Robert Griffin III has signed with the Cleveland Browns. The Redskins now have nothing to show for the blockbuster 2012 trade besides memories.
Some have wondered if the Redskins will be eligible to get a compensatory pick for losing Griffin. The answer is, no, they won’t. Only players who play out their contracts and leave are counted in the complex formula the NFL uses to determine compensatory pick awards (scroll down in this article for a good explanation of how it works; the NFL’s exact formula is not available to the public). Since the Redskins will be releasing Griffin from the fifth-year option of his rookie contract they will not be eligible for a compensatory pick due to his departure.
Would they have received a comp pick if they had not picked up the option and had just let him become a free agent? Possibly. His departure would have gone into the formula that determines the distribution of the picks. But that doesn’t mean that the Redskins would necessarily have received a pick for Griffin.
Why? As noted in the article linked above, free agents lost are balanced against free agents signed when the picks are determined. So a potential pick for Griffin could be cancelled out if the Redskins were to acquire another team’s free agent.

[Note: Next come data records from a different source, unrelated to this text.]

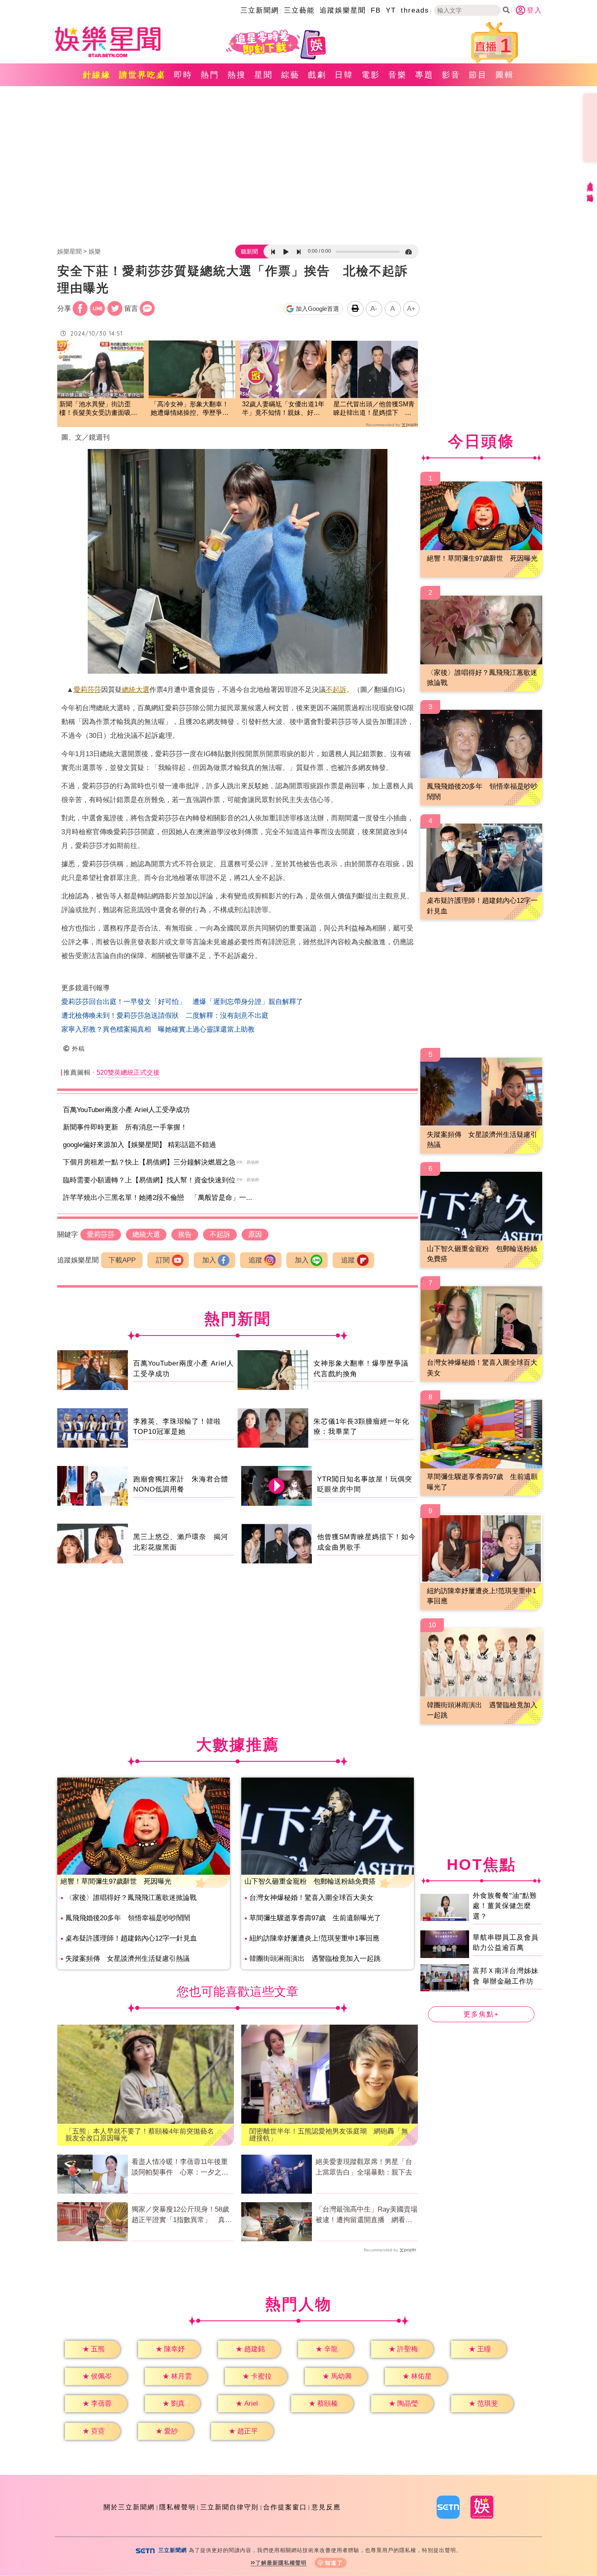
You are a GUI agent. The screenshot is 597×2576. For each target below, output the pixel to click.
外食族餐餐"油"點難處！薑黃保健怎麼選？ (505, 1906)
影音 (451, 74)
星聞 (263, 74)
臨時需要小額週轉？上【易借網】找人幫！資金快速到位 (149, 1180)
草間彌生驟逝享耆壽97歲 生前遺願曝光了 (315, 1918)
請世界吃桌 (142, 74)
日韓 (344, 74)
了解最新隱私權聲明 (281, 2563)
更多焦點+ (481, 2014)
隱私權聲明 (177, 2507)
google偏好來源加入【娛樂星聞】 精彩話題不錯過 (139, 1145)
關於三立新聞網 (129, 2507)
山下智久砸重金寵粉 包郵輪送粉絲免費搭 (310, 1881)
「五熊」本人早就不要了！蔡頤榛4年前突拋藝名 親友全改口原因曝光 (143, 2135)
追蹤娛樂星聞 (343, 10)
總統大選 (135, 690)
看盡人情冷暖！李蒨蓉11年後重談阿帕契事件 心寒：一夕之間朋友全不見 (180, 2167)
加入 (209, 1260)
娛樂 (95, 251)
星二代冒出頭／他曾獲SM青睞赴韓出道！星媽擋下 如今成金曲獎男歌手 (374, 409)
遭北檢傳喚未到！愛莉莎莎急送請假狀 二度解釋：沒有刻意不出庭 (164, 1015)
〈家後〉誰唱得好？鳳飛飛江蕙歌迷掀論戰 (131, 1898)
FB (376, 10)
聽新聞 (249, 251)
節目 (478, 74)
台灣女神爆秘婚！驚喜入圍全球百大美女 (311, 1898)
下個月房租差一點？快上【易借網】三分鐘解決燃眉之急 (149, 1162)
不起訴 (336, 690)
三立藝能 (299, 10)
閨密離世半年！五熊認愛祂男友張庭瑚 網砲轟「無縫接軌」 (328, 2135)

To take one more step down this hypothetical road, even if the Redskins had been able to get a pick for Griffin it would not have been a very high pick. The round of the pick is determined by the value of the player’s contract. When Griffin signs with another team the contract is likely to be a short-term “prove it” deal. This means one or two years at maybe a million dollars per. That kind of deal translates into a pick in the sixth or seventh rounds.
Certainly, such a pick has some value and in the hands of Scot McCloughan it could turn into a productive player. But they have no chance to get anything back for Griffin thanks to the organization’s controversial decision to pick up his option.